▸ **Records for this task**
__________

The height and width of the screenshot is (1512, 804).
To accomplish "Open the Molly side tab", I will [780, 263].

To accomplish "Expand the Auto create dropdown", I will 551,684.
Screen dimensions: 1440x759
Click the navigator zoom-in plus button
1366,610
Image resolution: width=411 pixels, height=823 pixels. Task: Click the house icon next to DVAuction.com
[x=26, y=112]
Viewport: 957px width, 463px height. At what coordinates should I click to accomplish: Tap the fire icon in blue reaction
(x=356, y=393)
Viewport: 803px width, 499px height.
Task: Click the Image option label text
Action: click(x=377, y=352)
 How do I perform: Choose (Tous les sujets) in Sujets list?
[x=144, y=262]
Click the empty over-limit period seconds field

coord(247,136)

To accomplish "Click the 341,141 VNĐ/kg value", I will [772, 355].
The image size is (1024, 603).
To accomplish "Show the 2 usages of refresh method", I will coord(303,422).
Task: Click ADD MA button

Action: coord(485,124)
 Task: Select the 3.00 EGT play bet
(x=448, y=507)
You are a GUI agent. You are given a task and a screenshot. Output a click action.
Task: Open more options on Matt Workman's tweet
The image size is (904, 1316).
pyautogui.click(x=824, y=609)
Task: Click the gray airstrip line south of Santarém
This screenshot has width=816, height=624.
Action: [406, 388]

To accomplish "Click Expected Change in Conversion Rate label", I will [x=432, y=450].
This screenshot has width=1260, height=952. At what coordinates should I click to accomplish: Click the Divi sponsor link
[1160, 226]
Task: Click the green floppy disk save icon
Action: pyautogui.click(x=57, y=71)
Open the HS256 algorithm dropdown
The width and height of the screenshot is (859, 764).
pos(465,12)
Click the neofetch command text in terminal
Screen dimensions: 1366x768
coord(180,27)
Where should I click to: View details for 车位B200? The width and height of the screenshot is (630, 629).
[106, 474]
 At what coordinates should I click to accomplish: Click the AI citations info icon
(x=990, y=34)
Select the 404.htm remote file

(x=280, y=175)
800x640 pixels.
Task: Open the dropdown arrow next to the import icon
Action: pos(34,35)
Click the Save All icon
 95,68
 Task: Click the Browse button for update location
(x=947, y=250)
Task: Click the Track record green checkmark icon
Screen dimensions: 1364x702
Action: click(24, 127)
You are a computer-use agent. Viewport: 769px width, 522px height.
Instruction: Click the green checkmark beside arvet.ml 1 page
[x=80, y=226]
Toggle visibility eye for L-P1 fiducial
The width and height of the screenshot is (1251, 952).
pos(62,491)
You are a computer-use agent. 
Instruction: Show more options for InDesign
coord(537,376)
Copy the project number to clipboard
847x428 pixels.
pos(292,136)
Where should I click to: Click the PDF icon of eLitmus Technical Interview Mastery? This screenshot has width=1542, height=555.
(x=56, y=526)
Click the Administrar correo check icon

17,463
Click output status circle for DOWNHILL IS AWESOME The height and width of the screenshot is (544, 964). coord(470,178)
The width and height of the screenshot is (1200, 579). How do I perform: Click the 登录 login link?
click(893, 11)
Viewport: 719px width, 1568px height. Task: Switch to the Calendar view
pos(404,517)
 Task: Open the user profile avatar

__________

▸ **Task requirements**
Every entry above must be copied exactly.

▸ **Response**
The height and width of the screenshot is (1512, 804).
To accomplish "Open the Molly side tab", I will [780, 263].

To accomplish "Expand the Auto create dropdown", I will 551,684.
Screen dimensions: 1440x759
Click the navigator zoom-in plus button
1366,610
Image resolution: width=411 pixels, height=823 pixels. Task: Click the house icon next to DVAuction.com
[x=26, y=112]
Viewport: 957px width, 463px height. At what coordinates should I click to accomplish: Tap the fire icon in blue reaction
(x=356, y=393)
Viewport: 803px width, 499px height.
Task: Click the Image option label text
Action: click(x=377, y=352)
 How do I perform: Choose (Tous les sujets) in Sujets list?
[x=144, y=262]
Click the empty over-limit period seconds field

coord(247,136)

To accomplish "Click the 341,141 VNĐ/kg value", I will [772, 355].
The image size is (1024, 603).
To accomplish "Show the 2 usages of refresh method", I will coord(303,422).
Task: Click ADD MA button

Action: coord(485,124)
 Task: Select the 3.00 EGT play bet
(x=448, y=507)
You are a GUI agent. You are given a task and a screenshot. Output a click action.
Task: Open more options on Matt Workman's tweet
The image size is (904, 1316).
pyautogui.click(x=824, y=609)
Task: Click the gray airstrip line south of Santarém
This screenshot has width=816, height=624.
Action: [406, 388]

To accomplish "Click Expected Change in Conversion Rate label", I will [x=432, y=450].
This screenshot has width=1260, height=952. At what coordinates should I click to accomplish: Click the Divi sponsor link
[1160, 226]
Task: Click the green floppy disk save icon
Action: pyautogui.click(x=57, y=71)
Open the HS256 algorithm dropdown
The width and height of the screenshot is (859, 764).
pos(465,12)
Click the neofetch command text in terminal
Screen dimensions: 1366x768
coord(180,27)
Where should I click to: View details for 车位B200? The width and height of the screenshot is (630, 629).
[106, 474]
 At what coordinates should I click to accomplish: Click the AI citations info icon
(x=990, y=34)
Select the 404.htm remote file

(x=280, y=175)
800x640 pixels.
Task: Open the dropdown arrow next to the import icon
Action: pos(34,35)
Click the Save All icon
 95,68
 Task: Click the Browse button for update location
(x=947, y=250)
Task: Click the Track record green checkmark icon
Screen dimensions: 1364x702
Action: click(24, 127)
You are a computer-use agent. Viewport: 769px width, 522px height.
Instruction: Click the green checkmark beside arvet.ml 1 page
[x=80, y=226]
Toggle visibility eye for L-P1 fiducial
The width and height of the screenshot is (1251, 952).
pos(62,491)
You are a computer-use agent. 
Instruction: Show more options for InDesign
coord(537,376)
Copy the project number to clipboard
847x428 pixels.
pos(292,136)
Where should I click to: Click the PDF icon of eLitmus Technical Interview Mastery? This screenshot has width=1542, height=555.
(x=56, y=526)
Click the Administrar correo check icon

17,463
Click output status circle for DOWNHILL IS AWESOME The height and width of the screenshot is (544, 964). coord(470,178)
The width and height of the screenshot is (1200, 579). How do I perform: Click the 登录 login link?
click(893, 11)
Viewport: 719px width, 1568px height. Task: Switch to the Calendar view
pos(404,517)
 Task: Open the user profile avatar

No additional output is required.